C’est dans Corpus, essai paraissant à l’orée du XXIe siècle, que Jean-Luc Nancy expose ce qui lui apparaît comme un nouveau régime de visibilité corporelle atteignant la société contemporaine, société désignée par Nancy comme un « monde des corps[2] » par excellence. La prétention médiatique à « saisir » les corps en masses, à en offrir une « vision » surplombante et prétendument exhaustive, témoigne d’une réalité où le corps est sur-représenté mais où il demeure paradoxalement, selon le philosophe, très éloigné. Pourquoi, parce que ces images de la multitude que celui-ci énumère pêle-mêle, où les corps ne sont plus que formes anonymes, embourbées dans le « trop-plein » contemporain, échouent selon lui à exposer la corporéité dans toute sa singularité et surtout son « mystère » - maître mot de Nancy dans Corpus. « Comment toucher au corps, au lieu de le signifier et de le faire signifier[3] » se demande-t-il même, posant alors un défi majeur à son entreprise philosophique et plus largement aux pratiques artistiques, afin de lutter contre ce brouillage médiatique affaiblissant et rationalisant les corps dans des surfaces planes et compactes. « Voir un corps n’est pas dévoiler un mystère, c’est voir ce qui s’offre à voir […] Cette image est étrangère à tout imaginaire, à toute apparence - et de même, à toute interprétation, à tout déchiffrement[4]. » formule-t-il plus loin. Sa volonté de réexposer le corps comme une énigme, une « archi-tectonique du sens[5] », est un pari anti-naturaliste que partagent d’autres penseur·ses contemporain·es, disons le assez minoritaires, comme David Le Breton dans Anthropologie du corps et de la modernité[6], comme Caterina Rea dans un essai consacré à l’irréductible « opacité charnelle[7] », ou comme Jean Starobinski, dont les essais sur les raisons inexplicables du corps[8] ont été publiés récemment. Penseurs et penseuses qui proposent ainsi un pôle de résistance à ce que Caterina Réa nomme elle-même un « fantasme naturaliste[9] » dominant les études actuelles du corps. « Fantasme naturaliste » conduisant, expression cette fois de David Le Breton, à un « imaginaire de la transparence[10] » qui cherche à établir la vérité absolue des corps et les réduisant en surfaces, en images qui prétendent maîtriser leurs énigmes.

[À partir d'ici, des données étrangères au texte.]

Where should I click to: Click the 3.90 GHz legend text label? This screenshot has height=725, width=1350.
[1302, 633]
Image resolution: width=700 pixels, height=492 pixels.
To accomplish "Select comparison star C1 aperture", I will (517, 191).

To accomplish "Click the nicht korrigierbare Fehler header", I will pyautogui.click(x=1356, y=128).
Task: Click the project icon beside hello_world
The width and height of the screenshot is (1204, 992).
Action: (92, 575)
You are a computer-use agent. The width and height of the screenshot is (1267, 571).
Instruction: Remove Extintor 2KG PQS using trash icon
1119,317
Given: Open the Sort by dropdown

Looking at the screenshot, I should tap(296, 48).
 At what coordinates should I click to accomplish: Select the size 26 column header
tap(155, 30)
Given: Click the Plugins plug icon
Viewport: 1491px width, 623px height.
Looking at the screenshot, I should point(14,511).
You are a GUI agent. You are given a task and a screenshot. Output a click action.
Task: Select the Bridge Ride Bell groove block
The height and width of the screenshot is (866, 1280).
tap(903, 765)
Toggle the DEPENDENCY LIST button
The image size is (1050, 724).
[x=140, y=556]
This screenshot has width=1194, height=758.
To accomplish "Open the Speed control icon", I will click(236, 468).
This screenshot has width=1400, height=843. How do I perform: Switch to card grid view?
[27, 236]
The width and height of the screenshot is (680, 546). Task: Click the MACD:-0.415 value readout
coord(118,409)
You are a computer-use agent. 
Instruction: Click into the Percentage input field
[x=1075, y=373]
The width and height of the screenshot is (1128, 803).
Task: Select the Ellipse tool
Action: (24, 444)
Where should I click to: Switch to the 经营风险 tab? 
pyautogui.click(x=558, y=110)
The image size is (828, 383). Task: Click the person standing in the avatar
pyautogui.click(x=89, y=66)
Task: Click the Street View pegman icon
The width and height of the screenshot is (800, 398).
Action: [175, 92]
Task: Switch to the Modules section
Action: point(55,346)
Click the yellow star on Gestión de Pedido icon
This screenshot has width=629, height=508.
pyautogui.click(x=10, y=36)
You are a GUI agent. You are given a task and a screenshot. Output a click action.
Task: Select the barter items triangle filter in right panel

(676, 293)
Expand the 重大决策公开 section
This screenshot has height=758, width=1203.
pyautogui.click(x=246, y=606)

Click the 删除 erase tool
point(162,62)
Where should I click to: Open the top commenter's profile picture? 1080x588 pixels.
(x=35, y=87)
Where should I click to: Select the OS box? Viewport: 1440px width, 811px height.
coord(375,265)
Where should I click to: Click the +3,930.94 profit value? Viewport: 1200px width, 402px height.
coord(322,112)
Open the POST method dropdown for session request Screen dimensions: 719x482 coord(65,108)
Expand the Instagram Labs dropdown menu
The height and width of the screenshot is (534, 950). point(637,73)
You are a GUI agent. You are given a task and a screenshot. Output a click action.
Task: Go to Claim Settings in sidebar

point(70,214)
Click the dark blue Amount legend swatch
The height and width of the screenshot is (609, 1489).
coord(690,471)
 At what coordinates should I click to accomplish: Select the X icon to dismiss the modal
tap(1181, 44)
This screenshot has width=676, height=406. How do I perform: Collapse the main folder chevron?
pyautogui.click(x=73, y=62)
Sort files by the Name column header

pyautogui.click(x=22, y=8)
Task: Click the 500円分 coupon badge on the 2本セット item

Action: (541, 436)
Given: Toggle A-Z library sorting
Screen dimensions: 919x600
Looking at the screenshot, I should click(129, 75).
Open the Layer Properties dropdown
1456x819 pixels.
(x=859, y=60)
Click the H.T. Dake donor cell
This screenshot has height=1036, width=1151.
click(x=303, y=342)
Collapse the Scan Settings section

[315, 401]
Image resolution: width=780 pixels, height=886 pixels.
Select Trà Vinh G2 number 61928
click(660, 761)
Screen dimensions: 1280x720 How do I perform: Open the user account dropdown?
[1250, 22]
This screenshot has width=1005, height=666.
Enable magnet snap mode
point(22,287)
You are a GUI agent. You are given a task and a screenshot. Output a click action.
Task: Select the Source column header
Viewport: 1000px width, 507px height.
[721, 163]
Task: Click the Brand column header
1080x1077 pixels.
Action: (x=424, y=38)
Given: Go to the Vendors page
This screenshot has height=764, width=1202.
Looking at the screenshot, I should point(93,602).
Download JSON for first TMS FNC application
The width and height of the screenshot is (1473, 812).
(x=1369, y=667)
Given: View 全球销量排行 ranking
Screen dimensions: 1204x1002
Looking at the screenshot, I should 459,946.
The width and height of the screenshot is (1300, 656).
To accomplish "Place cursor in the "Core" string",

Au rebours de cette scène médiatique des corps sur-visibles et conséquemment non visibles, Jean-Luc Nancy rêve au sein de Corpus une autre scène susceptible de rendre le corps et ses mystères plus tangibles :
L’aube, ou bien les projecteurs impeccables sur une scène large ouverte, toute en évidence, comme seule peut l’être une scène d’opéra italien. Bouches, corps grands ouverts campés pour clamer de purs morceaux d’espace - dinanzi al re ! D’avant a lui ! Venez, voici, allons, venons, partons, restons -, les voix venues du ventre, les chœurs, nombreux, et le chant, populaire - allons, voyons, je ris, je pleure, je vis, je meurs. Écrire et penser ainsi, la bouche ouverte, opus-corpus[11].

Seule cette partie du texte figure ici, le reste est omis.